__Task__: Repeat all of the records verbatim.

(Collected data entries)
━━━━━━━━━━━━━━━━

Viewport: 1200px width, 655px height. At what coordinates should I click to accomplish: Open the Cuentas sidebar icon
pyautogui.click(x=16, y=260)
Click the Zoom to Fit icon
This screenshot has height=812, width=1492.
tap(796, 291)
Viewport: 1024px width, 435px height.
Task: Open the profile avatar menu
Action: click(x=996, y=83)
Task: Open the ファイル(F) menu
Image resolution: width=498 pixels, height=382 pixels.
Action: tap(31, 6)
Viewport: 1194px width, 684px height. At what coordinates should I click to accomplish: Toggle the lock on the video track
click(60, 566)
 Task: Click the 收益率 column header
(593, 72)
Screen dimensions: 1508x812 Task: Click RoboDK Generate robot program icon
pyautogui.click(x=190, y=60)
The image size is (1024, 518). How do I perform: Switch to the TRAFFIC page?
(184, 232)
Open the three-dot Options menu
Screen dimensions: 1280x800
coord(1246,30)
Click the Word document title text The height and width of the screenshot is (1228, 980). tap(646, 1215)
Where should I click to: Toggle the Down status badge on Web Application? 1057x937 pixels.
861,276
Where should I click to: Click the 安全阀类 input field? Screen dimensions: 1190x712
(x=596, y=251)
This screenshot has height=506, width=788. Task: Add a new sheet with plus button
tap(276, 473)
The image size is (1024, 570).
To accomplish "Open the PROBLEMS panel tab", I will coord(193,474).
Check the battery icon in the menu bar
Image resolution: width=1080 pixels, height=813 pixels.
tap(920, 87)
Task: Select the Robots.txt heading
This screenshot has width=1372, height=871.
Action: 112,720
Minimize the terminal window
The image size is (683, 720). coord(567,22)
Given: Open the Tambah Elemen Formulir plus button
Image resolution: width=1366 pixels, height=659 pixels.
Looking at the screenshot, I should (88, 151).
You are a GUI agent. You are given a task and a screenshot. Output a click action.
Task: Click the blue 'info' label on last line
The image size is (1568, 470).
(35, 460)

━━━━━━━━━━━━━━━━

__Task solution__:
Viewport: 1200px width, 655px height. At what coordinates should I click to accomplish: Open the Cuentas sidebar icon
pyautogui.click(x=16, y=260)
Click the Zoom to Fit icon
This screenshot has height=812, width=1492.
tap(796, 291)
Viewport: 1024px width, 435px height.
Task: Open the profile avatar menu
Action: click(x=996, y=83)
Task: Open the ファイル(F) menu
Image resolution: width=498 pixels, height=382 pixels.
Action: tap(31, 6)
Viewport: 1194px width, 684px height. At what coordinates should I click to accomplish: Toggle the lock on the video track
click(60, 566)
 Task: Click the 收益率 column header
(593, 72)
Screen dimensions: 1508x812 Task: Click RoboDK Generate robot program icon
pyautogui.click(x=190, y=60)
The image size is (1024, 518). How do I perform: Switch to the TRAFFIC page?
(184, 232)
Open the three-dot Options menu
Screen dimensions: 1280x800
coord(1246,30)
Click the Word document title text The height and width of the screenshot is (1228, 980). tap(646, 1215)
Where should I click to: Toggle the Down status badge on Web Application? 1057x937 pixels.
861,276
Where should I click to: Click the 安全阀类 input field? Screen dimensions: 1190x712
(x=596, y=251)
This screenshot has height=506, width=788. Task: Add a new sheet with plus button
tap(276, 473)
The image size is (1024, 570).
To accomplish "Open the PROBLEMS panel tab", I will coord(193,474).
Check the battery icon in the menu bar
Image resolution: width=1080 pixels, height=813 pixels.
tap(920, 87)
Task: Select the Robots.txt heading
This screenshot has width=1372, height=871.
Action: 112,720
Minimize the terminal window
The image size is (683, 720). coord(567,22)
Given: Open the Tambah Elemen Formulir plus button
Image resolution: width=1366 pixels, height=659 pixels.
Looking at the screenshot, I should (88, 151).
You are a GUI agent. You are given a task and a screenshot. Output a click action.
Task: Click the blue 'info' label on last line
The image size is (1568, 470).
(35, 460)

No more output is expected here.